I’ve been trying to unpick my knee-jerk NO reaction to NPR’s string of Cooking With [Random Household Appliance] articles: you can make a whole meal in your dishwasher, even while washing dishes if you use tightly closed mason jars; you can poach salmon and steam vegetables in your coffeemaker; you can crisp up poultry skin with a hairdryer before roasting it. The hairdryer article, I’m afraid, nauseated me for quite subjective reasons: they go on at length about the benefits of blow-drying a duck to dry out its oily skin, and as I had a somewhat unfortunate duck encounter over Thanksgiving, I feel queasy thinking about blowing dry its stubby-feathered skin. Otherwise, why should I feel so repelled by these suggestions? Is it because, aside from a somewhat recent acquisition of a poorly-placed and little-used dishwasher, I don’t own these appliances myself? Do I perceive non-culinary-appliance cooking as a fad in an evermore faddish world of making cookery more fun or cute? I’m not sure.
NPR being NPR, these things are presented in a quite practical and not gimmicky way: the reports focus on the energy used in cooking and the target demographics (soldiers, college students) who might benefit from having advanced cookery available in their domiciles by way of smaller appliances. I might have been into that as a college student, had I known about it, although most of my food needs were adequately covered by our refectory.
But as at-home as I am with standard kitchen appliances, and as delighted as I was to acquire a larger oven and ample counterspace (and an indifferent dishwasher) in my last move, I have to admit that the modern kitchen is a sort of arbitrary construction, and not always practical. Consider how many large objects have to be included in an American rental property for it to be considered an apartment, rather than an efficiency! It can be a a significant amount of square footage, which may not be considered a great use of space for tenants who don’t cook at home.

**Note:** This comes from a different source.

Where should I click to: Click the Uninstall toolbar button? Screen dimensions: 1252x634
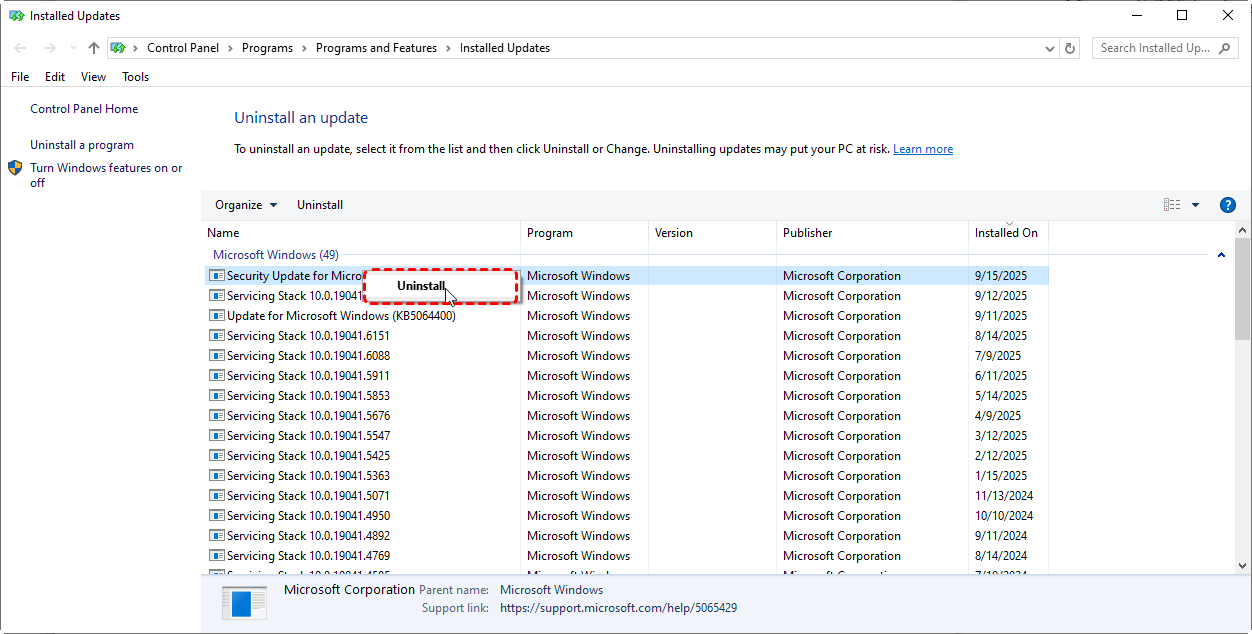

Yet, homeowners spend more money on renovating kitchens than any other part of the house; houses with big kitchens sell at higher prices.
The way kitchens are shaped and the kinds of appliances you find in them have of course evolved as decades pass; the role that kitchens currently play in real estate suggests their value as status symbols rather than work spaces. But a functional kitchen still more or less follows a pattern that was established by ergonomic specialists in the mid-20th century: the work triangle. To exist as a kitchen (as opposed to a kitchenette), a room must have food storage, a heating element, a cleaning station, and clear paths between these stations. (A work station is nice, but I’ve certainly had kitchens without counters to spare for this purpose!) At the moment, we assume that food storage means a refrigerator, a heating element means a stovetop and/or oven, and a cleaning station means a sink. And as a person who uses kitchen space in the manner that 20th century ergonomics assumed would be the case–a single cook who manages all stages of the cooking and cleaning process–I can’t imagine living without any of those conveniences. But in the 21st century, a single cook working within a triangle is not really the norm: often there are multiple cooks per househould, or cooking is managed without need of a full-sized oven or ample counterspace. Just as I marvel while reading 19th century novels in which even supposed impoverished characters have a loyal servant or two, it may one day be considered astonishing that such large, energy-eating appliances were considered indispensable for a kitchen; perhaps smaller multipurpose appliances will become wildly popular when the Trophy Kitchen bubble bursts.